There is a growing fear inside cybersecurity circles that AI is moving faster than the systems meant to control it.

And Anthropic’s latest model is becoming the clearest example of that shift.

At the center of the conversation is Mythos, Anthropic’s most advanced AI model, and the warning is coming from someone who has seen the risks up close.

Kemba Walden, who previously led cybersecurity efforts at the national level, did not soften her words. She described Mythos as a wake up call, warning that it can “hack nearly anything” and that current systems are not prepared for what is coming.

That statement alone shifts the conversation.

For years, AI risk has been discussed in abstract terms, bias, misinformation, automation. But this is different. This is about infrastructure, the actual systems that power banks, governments, and critical services.

And Mythos is not just theoretical.

The model has already shown it can identify vulnerabilities across major operating systems and browsers, sometimes finding flaws that have existed for years without detection.

In controlled tests, it has even carried out complex multi step cyberattack simulations, something that used to require highly skilled human teams.

That is where the concern deepens.

Because once an AI can both find and exploit weaknesses, the gap between defense and attack starts to shrink rapidly.

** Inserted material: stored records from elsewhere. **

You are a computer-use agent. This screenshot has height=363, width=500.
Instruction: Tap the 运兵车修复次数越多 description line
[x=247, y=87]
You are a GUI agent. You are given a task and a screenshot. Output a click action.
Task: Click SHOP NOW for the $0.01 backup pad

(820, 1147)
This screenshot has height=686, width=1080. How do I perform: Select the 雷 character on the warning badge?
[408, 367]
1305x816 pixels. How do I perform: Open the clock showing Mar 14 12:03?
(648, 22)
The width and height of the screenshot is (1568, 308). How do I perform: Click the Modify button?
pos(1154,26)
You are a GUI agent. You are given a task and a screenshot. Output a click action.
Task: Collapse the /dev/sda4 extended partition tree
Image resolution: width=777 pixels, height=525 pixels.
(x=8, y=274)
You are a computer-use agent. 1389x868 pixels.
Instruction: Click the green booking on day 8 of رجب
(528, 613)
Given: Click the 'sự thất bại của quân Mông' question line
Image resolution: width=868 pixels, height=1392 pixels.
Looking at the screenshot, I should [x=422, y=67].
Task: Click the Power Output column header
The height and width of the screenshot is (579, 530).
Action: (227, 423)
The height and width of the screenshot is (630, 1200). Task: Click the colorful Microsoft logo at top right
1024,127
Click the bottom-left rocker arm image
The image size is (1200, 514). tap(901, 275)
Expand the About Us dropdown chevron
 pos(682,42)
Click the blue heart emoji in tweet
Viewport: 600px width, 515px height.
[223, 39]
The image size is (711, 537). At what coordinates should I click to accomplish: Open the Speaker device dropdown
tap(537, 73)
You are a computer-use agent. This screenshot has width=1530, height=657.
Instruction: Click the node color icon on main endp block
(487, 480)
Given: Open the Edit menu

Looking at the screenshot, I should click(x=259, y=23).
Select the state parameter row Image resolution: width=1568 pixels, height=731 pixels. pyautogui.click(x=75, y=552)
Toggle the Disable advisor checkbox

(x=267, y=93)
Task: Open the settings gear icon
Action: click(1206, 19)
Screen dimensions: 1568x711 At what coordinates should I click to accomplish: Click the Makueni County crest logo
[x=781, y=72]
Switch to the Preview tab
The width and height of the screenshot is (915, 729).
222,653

Walden’s argument is not that AI itself is the problem.

It is that the systems around it are not evolving fast enough.

Cybersecurity today still relies heavily on patching known vulnerabilities, reacting after threats are discovered, and updating systems incrementally. But AI like Mythos changes that pace entirely, accelerating both discovery and potential exploitation.

In her view, this creates a dangerous imbalance.

The tools to break systems are becoming faster and more powerful, while the systems to defend them remain slow, fragmented, and often outdated.

That gap becomes even more critical when you look at infrastructure.

Power grids, financial systems, healthcare networks, these are not environments that can be easily updated or rebuilt. Many of them run on legacy systems that were never designed to withstand AI driven attacks.

And that is where the real risk sits.

Not in the existence of AI, but in the mismatch between what AI can do and what institutions are prepared for.

There is also a strategic layer to this.

Anthropic is not releasing Mythos publicly. Access is tightly controlled and limited to select organizations working on cybersecurity. That tells you the company itself understands the potential risk if such a system were widely available.

But even that control is not guaranteed.

Reports have already shown how difficult it is to fully contain powerful AI systems once they exist, raising questions about whether restriction alone is a long term solution.

What this moment signals is a turning point.

AI is no longer just enhancing productivity or creativity. It is becoming a force that can directly impact national security, economic stability, and critical infrastructure.

And that changes the stakes entirely.

So the real question is no longer whether AI will transform cybersecurity.

It is whether the world can build defenses fast enough before these systems outpace our ability to control them.